Sunday, November 29, 2015

The Silent Joy of Advent

Today is Advent, the day in the Christian calendar which is the first of four Sundays which look forward to the coming of the Christ child. But need we view this day as exclusively Christian? The word advent simply means an arrival – any arrival which we might view as significant. In this broader sense the word advent also contains the idea of anticipation, and that anticipation in turn contains a sense of joy and wonder. We wait in joyful anticipation, which could mean the coming birth of any child. 

Those of us who have children, who have borne children, will know that once that expected child has arrived into the world then it is impossible to imagine our world without the presence of that little soul in it. The universal period of advent is not four weeks, but nine months – although the sense of anticipation quickens, becomes more keenly felt, as the expected time of the birth approaches. During this time of advent we make preparations. We decorate the new nursery, we acquire the necessary furnishings – the cot, baby bath, and suitable decorations in the form of mobiles, cuddly toys and other items. We, as it were, prepare the nest. And this becomes another aspect of our advent: it is also a time of preparation. We lay the way for the expected new arrival.

But while advent implies all of these things, and whether we have children or not, it still is a term, a state of being, which can apply to us all. In our hectic world we constantly face a barrage of distractions, from the chattering voices of social media with which we constantly keep in touch via our ubiquitous smartphones, from the pressures of commercialism which urge us to buy, buy, buy, at the very time of the year when we should be retreating into ourselves in silent contemplation and reflection. For this also is an aspect of advent: it is – or should be – a time of quiet reflection.

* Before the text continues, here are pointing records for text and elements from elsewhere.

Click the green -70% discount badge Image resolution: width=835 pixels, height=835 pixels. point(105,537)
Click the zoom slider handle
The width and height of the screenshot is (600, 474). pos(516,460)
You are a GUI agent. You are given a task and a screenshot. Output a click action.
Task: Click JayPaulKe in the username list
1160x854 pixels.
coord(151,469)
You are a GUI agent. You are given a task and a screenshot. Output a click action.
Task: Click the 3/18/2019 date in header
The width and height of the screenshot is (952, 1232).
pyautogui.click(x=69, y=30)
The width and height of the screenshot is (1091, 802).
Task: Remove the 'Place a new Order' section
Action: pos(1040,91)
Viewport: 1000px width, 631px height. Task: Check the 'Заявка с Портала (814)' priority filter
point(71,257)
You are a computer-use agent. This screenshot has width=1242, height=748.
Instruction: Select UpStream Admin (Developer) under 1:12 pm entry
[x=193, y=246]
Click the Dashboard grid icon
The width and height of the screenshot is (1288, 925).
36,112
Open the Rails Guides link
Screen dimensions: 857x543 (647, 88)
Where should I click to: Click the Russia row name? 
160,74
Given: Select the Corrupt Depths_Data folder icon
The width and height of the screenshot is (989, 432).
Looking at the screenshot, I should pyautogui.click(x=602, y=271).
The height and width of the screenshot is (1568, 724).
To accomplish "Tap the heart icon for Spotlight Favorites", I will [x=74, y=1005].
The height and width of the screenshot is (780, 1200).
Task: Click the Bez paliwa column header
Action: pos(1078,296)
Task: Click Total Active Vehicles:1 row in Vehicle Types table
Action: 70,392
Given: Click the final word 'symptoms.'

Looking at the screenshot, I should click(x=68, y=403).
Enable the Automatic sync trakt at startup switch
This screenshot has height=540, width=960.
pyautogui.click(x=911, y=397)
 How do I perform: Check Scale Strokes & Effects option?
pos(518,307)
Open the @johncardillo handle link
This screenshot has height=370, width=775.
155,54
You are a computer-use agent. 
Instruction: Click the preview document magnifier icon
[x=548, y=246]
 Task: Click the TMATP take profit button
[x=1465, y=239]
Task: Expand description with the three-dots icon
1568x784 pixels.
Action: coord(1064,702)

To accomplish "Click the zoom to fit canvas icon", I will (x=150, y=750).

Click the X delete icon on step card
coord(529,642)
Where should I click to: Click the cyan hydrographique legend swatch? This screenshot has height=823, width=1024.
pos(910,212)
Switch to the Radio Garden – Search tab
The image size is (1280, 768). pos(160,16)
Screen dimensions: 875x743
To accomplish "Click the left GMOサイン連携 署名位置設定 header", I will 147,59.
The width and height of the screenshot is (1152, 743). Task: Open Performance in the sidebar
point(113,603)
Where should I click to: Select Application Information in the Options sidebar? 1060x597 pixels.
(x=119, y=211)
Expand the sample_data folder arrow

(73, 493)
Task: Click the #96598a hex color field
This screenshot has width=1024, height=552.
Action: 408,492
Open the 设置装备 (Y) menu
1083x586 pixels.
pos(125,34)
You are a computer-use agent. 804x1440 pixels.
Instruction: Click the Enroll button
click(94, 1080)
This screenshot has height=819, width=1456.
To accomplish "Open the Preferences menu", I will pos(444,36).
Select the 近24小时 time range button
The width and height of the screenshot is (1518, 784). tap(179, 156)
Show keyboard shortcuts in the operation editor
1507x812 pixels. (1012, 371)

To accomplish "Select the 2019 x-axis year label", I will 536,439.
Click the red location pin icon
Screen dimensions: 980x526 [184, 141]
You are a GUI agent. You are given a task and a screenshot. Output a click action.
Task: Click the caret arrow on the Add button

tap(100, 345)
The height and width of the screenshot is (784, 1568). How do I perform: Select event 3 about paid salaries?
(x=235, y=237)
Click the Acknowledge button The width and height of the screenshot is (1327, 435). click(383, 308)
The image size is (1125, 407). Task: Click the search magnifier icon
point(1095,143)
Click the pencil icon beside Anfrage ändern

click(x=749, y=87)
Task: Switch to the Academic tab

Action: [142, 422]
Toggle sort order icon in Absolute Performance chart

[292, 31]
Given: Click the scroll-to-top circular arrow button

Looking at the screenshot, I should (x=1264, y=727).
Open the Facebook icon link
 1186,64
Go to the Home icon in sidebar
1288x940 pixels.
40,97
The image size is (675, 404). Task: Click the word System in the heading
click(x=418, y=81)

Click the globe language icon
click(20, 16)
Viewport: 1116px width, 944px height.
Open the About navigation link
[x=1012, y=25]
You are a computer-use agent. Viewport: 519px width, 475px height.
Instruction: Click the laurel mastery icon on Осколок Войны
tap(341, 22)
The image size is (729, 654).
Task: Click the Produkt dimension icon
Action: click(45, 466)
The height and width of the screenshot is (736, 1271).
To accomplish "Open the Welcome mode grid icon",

If only we can manage to be silent in ourselves, to still all those chattering voices which distract us, then we allow the true spirit of advent to reveal itself. That sense of expectant wonder is always present. Advent is in every moment. And that moment is universal. “Peace, be still.” were the words we are told Jesus spoke to calm the storm on that far Sea of Galilee. If we allow those words to echo in our hearts, whether we are Christian or not, and whether we celebrate the Christian day of Advent or not, we allow the true spirit of a universal advent to emerge, and we find ourselves filled with a renewing spirit of anticipation, wonder and silent joy.